日本の新しいモデルを創る「新世代リーダー」とはどんな人なのか。どんな能力、教養、マインドセット、行動が必要となるのか。国内外のリーダーを知り尽くした、各界の識者たちに「新世代リーダーの条件」を聞く。
第6回目は、日本を代表するIT起業家である、サイバーエージェントの藤田晋社長に、「ネットがリーダーの仕事に与えた影響」と「これからの経営者に求められるもの」などについて聞く。

※インタビュー(上)はこちら

 ナナロク世代との違い

――ネット業界の若いリーダーを見ていて、藤田さんの世代との違いを感じますか。

僕や楽天の三木谷(浩史)さんやGMOの熊谷(正寿)さんは、経営者タイプだと思うんですが、今の若手はそのさらに新しいバージョンみたいな感じです。なんか経営者寄りで、なんかいい子みたいな。
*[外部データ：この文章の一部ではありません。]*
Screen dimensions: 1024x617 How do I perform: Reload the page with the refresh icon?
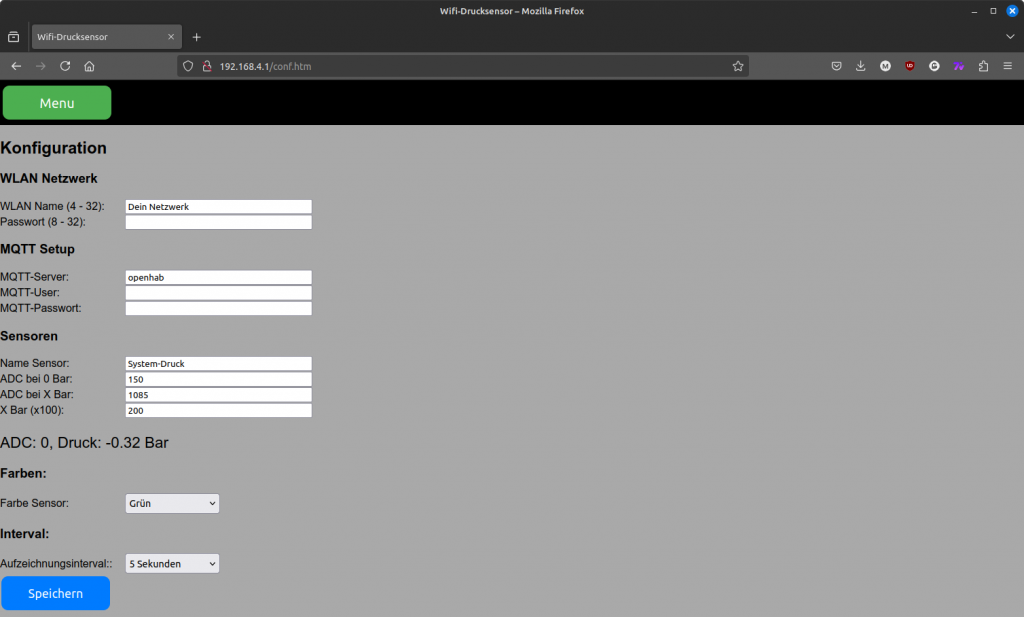pyautogui.click(x=65, y=66)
うちの子会社で「My365(マイサンロクゴ)」という写真共有アプリをやっているところがあって、飯塚勇太君という子を内定の段階でその会社の社長にしちゃったんです。彼は本当にいい子で、取材を受けても答え方が100点ですよ。今の若い世代には、そういう子が出てくるんですよね。若くても、よく知っているし、人間もできている。
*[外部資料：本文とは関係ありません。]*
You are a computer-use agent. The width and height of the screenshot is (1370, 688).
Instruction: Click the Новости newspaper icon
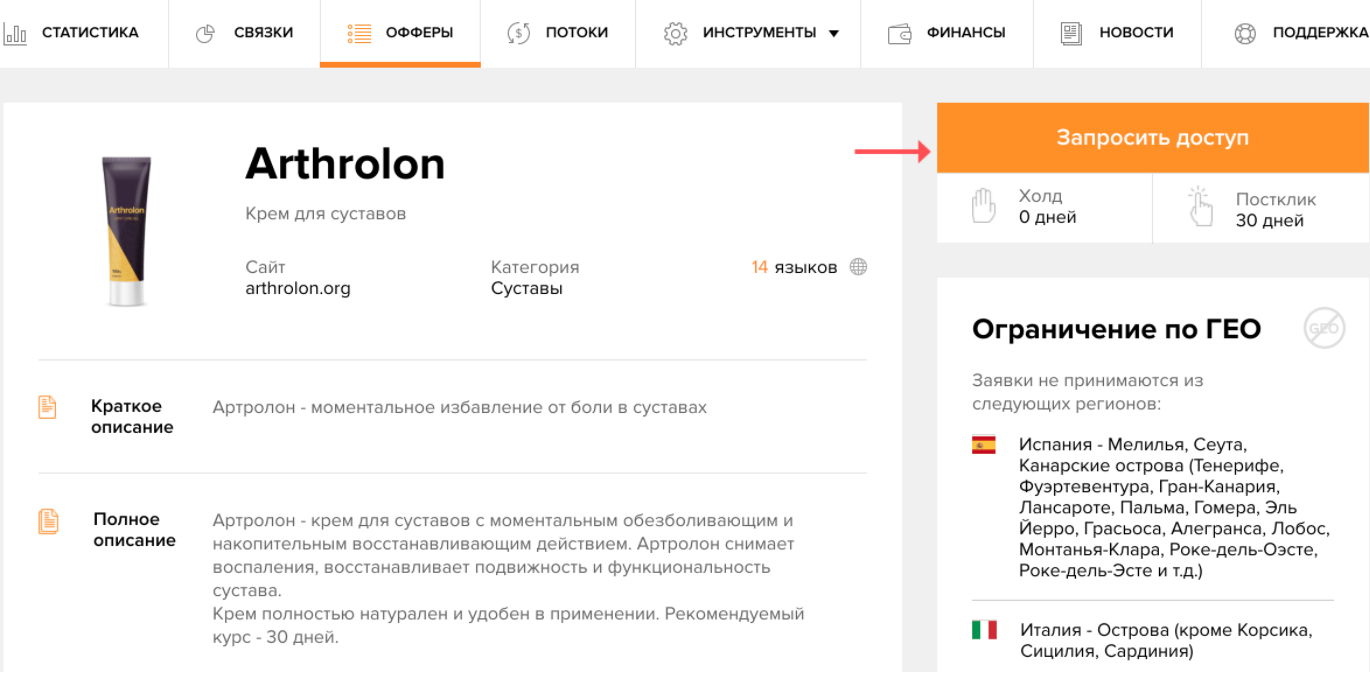point(1072,34)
――1976年前後に生まれた「ナナロク世代」とはまた違いますか。

違いますね。ネット業界でも、ちょっと前までは、ネットで面白いものを作って、仲間に評価されたいという人が多かったんですが、今の若い子はまた経営者タイプに戻ってきているんじゃないですか。仲間に評価されても、儲からないですからね。

――オタクや専門家タイプの人から、経営者タイプの人へと移っているということですか。

そうですね。世代というより、時代背景が大きいかもしれません。一時期は、ベンチャーキャピタル(VC)やメディアも、「ネットで面白いことをやっている若者はいないか」と探していたんですが、最近は下火です。